> _Stated problem_
Rewrite the listing as a numbered list, from the line with "Open the #rtcpeerconnection-interface-extensions" up to and including the line with "The width and". Skip blank lines and leave out the pictures.

>> START Available data

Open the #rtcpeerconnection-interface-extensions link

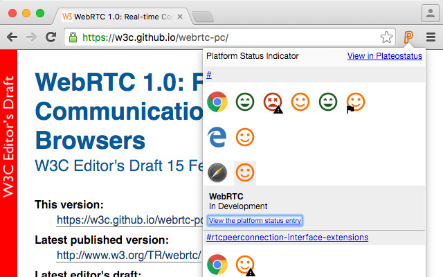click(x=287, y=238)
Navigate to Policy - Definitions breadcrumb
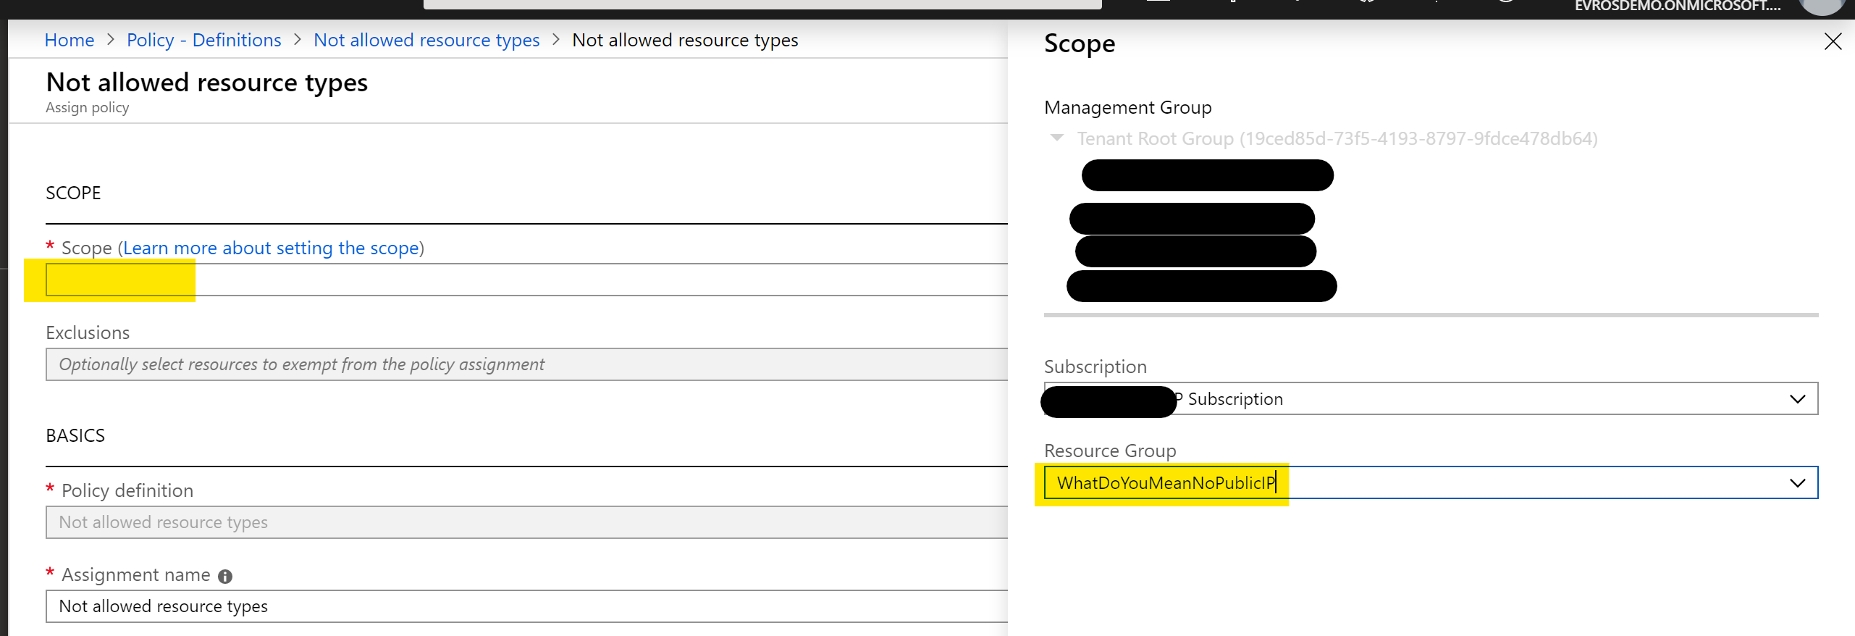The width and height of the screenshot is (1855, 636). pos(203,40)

>> END Available data
>> START Available data

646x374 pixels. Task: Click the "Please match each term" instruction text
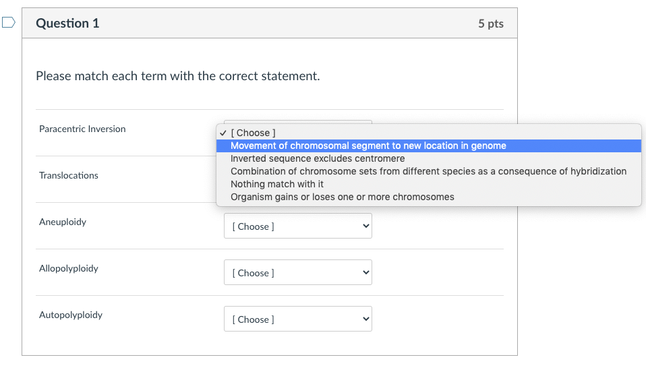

>> END Available data

> _Task response_
1. Open the #rtcpeerconnection-interface-extensions link
2. click(x=287, y=238)
3. Navigate to Policy - Definitions breadcrumb
4. The width and height of the screenshot is (1855, 636). pos(203,40)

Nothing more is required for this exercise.